France 2035-2050 : « Une réforme profonde de l’enseignement supérieur français paraît nécessaire » (Haut-commissariat au plan)

À l’horizon 2050, la France devra engager une transformation majeure de son enseignement supérieur pour renouer avec la prospérité, estime le Haut-commissariat à la stratégie et au plan dans son « focus Économie », publié le lundi 7 septembre 2026 dans le cadre de l’exercice prospectif France 2035-France 2050. L’institution appelle notamment à repenser l’organisation entre universités et grandes écoles, à renforcer l’accompagnement des étudiants, à mieux répartir les moyens disponibles et à élever le niveau général de formation.
Cinq grandes priorités pour préparer la France à l’horizon 2050
Pour « reconstruire les conditions de la prospérité » d’ici 2050, le Haut-commissariat à la stratégie et au plan présente plusieurs orientations dans son « focus Économie », publié le lundi 7 septembre 2026 dans le cadre de la prospective France 2035-France 2050.
Le document identifie cinq grandes priorités pour les prochaines décennies : transformer l’enseignement supérieur, repositionner la recherche publique française au premier plan mondial, poursuivre l’intégration du marché européen, adapter les modes de production aux conséquences du changement climatique et faire évoluer le modèle productif afin de favoriser davantage l’innovation, l’investissement et la croissance.
Les propositions formulées par le Haut-commissariat concernant plus spécifiquement la recherche et l’innovation font par ailleurs l’objet d’une autre publication consacrée à ces enjeux.
Repenser l’organisation entre universités et grandes écoles
Selon le Haut-commissariat, la France devra profondément faire évoluer son enseignement supérieur au cours des prochaines décennies. Ses structures auraient en effet relativement peu changé depuis la réforme portant sur l’autonomie des universités adoptée en 2007.
L’objectif affiché est notamment de renforcer les compétences scientifiques et techniques, de créer davantage de passerelles entre recherche et innovation et de mieux adapter les formations aux besoins d’une économie dans laquelle les technologies occupent une place croissante.
Les 25 prochaines années pourraient ainsi être mises à profit pour repenser l’organisation actuelle entre universités et grandes écoles. Le Haut-commissariat souhaite notamment améliorer l’encadrement des étudiants, revoir la répartition des moyens financiers par étudiant et contribuer à une élévation générale du niveau de formation.
Ce rapprochement pourrait également s’accompagner d’une sélection plus importante au cours des parcours, notamment à l’issue du deuxième cycle universitaire.
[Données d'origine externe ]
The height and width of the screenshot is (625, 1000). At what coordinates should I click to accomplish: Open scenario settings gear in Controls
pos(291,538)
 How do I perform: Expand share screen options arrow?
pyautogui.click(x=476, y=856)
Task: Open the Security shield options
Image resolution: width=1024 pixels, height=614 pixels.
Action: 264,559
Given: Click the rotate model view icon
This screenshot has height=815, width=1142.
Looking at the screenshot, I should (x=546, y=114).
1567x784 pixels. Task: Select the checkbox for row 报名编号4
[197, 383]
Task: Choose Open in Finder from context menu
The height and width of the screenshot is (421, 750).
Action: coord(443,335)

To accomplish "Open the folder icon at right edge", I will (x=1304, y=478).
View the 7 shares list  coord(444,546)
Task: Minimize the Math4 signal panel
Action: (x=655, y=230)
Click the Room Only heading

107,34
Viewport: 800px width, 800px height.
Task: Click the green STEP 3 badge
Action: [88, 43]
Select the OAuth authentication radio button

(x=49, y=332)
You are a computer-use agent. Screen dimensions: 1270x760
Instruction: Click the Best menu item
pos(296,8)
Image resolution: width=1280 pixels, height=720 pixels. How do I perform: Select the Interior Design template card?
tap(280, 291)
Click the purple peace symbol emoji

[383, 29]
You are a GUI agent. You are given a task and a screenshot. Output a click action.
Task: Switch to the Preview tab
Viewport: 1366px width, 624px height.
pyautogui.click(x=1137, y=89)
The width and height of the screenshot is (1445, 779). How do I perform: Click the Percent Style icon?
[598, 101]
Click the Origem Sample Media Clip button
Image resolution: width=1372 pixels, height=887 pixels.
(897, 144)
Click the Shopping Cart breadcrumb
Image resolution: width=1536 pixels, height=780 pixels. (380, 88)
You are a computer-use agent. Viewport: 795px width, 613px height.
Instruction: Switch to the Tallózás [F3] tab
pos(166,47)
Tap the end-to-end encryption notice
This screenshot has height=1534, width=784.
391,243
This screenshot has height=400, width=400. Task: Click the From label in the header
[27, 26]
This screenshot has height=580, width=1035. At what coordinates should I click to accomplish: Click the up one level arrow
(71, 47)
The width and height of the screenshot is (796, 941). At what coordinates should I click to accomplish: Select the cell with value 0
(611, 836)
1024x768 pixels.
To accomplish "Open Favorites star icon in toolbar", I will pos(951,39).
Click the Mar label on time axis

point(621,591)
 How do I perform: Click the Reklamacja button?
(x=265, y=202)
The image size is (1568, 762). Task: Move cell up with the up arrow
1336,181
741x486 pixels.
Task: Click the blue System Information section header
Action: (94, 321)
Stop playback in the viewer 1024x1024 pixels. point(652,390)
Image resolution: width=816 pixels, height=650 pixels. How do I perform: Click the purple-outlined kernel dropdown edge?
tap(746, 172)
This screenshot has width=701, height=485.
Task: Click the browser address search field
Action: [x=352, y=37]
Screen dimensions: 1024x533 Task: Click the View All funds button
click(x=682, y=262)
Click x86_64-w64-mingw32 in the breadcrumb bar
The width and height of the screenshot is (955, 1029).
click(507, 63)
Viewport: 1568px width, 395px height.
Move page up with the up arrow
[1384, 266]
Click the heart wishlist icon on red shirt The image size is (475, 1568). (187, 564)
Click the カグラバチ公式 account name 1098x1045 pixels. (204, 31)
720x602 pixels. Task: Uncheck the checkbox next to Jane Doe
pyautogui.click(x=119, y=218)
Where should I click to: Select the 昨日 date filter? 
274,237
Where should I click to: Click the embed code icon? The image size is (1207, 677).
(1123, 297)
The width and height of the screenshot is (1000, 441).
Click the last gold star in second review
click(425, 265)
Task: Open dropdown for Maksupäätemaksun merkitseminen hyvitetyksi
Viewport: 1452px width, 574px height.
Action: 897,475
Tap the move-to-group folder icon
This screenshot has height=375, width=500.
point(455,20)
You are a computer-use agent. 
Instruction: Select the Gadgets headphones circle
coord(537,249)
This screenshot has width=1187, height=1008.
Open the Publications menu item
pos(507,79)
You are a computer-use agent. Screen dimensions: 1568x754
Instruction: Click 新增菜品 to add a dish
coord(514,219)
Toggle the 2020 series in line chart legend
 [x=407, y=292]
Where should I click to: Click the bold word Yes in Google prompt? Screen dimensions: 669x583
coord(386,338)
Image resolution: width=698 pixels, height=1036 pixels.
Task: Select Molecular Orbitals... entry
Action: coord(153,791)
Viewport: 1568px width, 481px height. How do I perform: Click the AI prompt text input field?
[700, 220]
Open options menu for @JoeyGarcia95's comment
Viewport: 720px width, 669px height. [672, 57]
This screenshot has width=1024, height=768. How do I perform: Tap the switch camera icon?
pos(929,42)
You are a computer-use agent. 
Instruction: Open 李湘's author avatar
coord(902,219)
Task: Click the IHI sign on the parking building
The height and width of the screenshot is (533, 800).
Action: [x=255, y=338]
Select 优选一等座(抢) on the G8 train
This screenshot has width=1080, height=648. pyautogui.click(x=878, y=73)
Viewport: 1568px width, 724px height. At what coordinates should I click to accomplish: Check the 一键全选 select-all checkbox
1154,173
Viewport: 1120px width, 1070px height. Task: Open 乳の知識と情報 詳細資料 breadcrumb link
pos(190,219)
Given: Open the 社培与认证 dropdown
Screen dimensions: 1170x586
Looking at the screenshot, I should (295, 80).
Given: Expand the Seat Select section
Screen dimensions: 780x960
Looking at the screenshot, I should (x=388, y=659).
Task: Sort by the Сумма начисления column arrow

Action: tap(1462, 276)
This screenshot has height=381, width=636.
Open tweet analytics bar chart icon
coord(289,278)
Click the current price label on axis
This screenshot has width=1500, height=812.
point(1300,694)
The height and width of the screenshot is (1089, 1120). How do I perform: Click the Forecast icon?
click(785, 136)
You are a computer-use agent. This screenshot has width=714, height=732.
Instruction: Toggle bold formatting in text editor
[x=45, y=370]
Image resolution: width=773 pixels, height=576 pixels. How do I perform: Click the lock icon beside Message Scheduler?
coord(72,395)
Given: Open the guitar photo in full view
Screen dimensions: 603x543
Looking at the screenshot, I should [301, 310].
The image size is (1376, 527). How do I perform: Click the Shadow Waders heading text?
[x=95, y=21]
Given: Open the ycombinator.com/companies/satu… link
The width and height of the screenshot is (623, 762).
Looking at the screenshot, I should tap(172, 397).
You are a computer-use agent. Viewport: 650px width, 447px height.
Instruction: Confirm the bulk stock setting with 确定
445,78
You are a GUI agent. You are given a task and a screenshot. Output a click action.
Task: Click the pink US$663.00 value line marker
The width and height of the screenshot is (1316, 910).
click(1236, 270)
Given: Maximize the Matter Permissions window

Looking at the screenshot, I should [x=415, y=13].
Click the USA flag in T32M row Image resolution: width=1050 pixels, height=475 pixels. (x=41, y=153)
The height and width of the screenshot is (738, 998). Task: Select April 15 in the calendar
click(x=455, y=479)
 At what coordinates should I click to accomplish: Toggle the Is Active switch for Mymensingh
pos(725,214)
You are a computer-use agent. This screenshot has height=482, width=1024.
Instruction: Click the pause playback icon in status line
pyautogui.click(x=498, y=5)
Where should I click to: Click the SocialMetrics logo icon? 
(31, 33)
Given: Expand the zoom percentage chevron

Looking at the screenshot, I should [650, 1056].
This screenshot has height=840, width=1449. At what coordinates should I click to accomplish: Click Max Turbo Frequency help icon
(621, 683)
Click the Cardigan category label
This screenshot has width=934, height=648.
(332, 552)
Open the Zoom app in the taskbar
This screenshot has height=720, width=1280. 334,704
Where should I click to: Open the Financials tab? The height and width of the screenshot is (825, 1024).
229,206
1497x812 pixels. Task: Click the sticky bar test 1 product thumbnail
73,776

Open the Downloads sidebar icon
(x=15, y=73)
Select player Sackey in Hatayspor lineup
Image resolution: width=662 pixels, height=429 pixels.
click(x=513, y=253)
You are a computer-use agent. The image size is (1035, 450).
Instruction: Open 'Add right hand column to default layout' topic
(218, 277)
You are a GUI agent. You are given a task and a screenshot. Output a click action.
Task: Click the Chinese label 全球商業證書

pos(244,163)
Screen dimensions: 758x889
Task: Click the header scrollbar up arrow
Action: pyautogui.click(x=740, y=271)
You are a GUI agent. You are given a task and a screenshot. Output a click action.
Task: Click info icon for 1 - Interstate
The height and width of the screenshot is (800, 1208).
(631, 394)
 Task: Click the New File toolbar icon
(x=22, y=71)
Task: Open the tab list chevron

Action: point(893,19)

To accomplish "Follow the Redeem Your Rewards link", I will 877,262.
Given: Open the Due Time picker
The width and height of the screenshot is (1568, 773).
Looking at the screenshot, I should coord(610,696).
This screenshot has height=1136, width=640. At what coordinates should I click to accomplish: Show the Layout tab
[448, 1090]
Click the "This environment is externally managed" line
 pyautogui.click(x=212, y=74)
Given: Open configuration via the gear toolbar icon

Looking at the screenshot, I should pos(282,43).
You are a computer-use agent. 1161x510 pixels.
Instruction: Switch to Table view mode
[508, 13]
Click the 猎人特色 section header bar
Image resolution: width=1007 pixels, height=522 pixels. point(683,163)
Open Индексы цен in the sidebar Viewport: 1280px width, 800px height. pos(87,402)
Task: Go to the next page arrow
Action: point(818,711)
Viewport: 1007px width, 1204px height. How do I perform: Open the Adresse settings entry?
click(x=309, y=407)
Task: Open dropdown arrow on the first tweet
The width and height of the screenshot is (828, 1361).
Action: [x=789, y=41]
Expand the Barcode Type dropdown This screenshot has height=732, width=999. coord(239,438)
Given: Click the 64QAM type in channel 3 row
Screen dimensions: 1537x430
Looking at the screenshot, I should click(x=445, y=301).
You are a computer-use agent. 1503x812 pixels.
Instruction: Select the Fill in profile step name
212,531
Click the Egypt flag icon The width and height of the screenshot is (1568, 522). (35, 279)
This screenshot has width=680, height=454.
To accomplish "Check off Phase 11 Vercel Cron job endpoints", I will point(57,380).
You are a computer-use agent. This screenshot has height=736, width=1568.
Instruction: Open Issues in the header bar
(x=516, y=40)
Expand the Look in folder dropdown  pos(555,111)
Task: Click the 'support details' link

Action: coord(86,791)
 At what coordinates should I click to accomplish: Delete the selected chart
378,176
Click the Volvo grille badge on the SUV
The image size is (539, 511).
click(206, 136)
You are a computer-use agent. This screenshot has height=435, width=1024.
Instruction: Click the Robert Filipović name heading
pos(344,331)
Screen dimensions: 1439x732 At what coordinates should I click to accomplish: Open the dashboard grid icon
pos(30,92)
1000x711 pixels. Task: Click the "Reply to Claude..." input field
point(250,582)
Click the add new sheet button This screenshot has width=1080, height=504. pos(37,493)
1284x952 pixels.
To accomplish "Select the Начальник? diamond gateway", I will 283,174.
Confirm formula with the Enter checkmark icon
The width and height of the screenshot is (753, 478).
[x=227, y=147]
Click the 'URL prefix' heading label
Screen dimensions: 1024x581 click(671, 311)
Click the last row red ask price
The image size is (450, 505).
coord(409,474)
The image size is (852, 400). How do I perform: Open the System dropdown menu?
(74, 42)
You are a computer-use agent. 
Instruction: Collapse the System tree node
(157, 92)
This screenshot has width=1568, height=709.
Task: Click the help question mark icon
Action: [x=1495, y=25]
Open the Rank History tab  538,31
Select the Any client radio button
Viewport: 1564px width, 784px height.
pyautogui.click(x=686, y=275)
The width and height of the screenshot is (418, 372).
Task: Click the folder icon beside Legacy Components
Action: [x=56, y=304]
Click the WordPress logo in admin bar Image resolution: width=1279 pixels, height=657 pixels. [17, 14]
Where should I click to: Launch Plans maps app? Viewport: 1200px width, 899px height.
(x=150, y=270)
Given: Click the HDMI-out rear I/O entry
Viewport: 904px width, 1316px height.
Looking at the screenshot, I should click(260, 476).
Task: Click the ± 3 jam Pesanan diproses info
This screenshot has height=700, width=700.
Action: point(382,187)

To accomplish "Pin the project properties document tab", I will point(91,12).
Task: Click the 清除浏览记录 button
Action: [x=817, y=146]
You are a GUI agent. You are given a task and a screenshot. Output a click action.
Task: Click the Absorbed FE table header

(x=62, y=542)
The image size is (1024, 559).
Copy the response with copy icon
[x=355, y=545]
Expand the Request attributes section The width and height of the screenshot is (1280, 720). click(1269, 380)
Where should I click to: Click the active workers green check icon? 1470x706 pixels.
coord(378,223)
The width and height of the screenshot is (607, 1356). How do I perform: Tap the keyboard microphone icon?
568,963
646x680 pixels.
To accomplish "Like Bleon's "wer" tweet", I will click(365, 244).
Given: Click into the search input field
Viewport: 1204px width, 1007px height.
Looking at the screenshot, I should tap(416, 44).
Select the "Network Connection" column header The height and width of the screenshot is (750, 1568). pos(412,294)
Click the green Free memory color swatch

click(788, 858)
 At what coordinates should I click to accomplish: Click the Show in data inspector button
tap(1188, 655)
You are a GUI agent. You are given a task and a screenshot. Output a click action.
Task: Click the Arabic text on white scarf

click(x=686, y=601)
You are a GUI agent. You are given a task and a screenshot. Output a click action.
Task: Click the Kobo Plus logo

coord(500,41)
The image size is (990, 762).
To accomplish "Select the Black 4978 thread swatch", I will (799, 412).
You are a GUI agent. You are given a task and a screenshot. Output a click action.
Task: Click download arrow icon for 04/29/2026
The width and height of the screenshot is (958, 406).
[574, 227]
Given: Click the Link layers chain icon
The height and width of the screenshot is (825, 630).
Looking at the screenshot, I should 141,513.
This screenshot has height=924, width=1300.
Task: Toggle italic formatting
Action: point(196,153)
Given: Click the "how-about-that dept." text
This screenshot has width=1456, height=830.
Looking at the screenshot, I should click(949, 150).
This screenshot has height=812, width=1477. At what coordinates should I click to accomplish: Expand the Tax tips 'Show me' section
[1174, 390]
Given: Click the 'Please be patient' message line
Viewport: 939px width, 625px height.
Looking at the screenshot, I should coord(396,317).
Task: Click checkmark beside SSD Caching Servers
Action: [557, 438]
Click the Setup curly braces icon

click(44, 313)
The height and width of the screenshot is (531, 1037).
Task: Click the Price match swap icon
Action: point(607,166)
Renforcer les disciplines stratégiques pour l’innovation
Dans le même temps, le premier cycle universitaire devrait davantage se concentrer sur les disciplines considérées comme stratégiques pour l’innovation et le développement économique de la France.
Les mathématiques, les sciences du vivant ou encore les sciences de l’ingénieur sont notamment identifiées comme des filières prioritaires. Elles devraient pouvoir accueillir davantage d’étudiants tout en bénéficiant de moyens financiers et pédagogiques ciblés et renforcés.
Cette évolution viserait à mieux préparer les étudiants aux transformations économiques, scientifiques et technologiques des prochaines décennies, mais également à répondre aux besoins futurs des entreprises et des secteurs stratégiques.
Le Haut-commissariat estime ainsi que la transformation de l’enseignement supérieur doit permettre à la France de disposer des compétences nécessaires pour rester compétitive dans une économie mondiale de plus en plus tournée vers la technologie, la recherche et l’innovation.
Faire émerger des établissements français de niveau mondial
Face à une concurrence internationale croissante, la France devra également retrouver une position de premier plan sur les scènes intellectuelle et scientifique et disposer de pôles d’enseignement capables de rivaliser avec les meilleurs établissements mondiaux.
Pour atteindre cet objectif, le Haut-commissariat envisage une concentration plus importante des moyens autour de plusieurs grands acteurs français afin de leur permettre de changer d’échelle et de se rapprocher des standards des grandes universités européennes et internationales.
Ces établissements auraient vocation à devenir des références mondiales dans leurs domaines de formation respectifs. Leur attractivité pourrait également s’appuyer sur la réputation de leurs laboratoires de recherche et sur une meilleure articulation entre enseignement supérieur, recherche, innovation et monde économique.
Cette évolution s’inscrirait plus largement dans une stratégie visant à repositionner la recherche française et européenne et à renforcer sa capacité à accompagner les grandes transformations économiques, scientifiques et technologiques attendues d’ici 2050.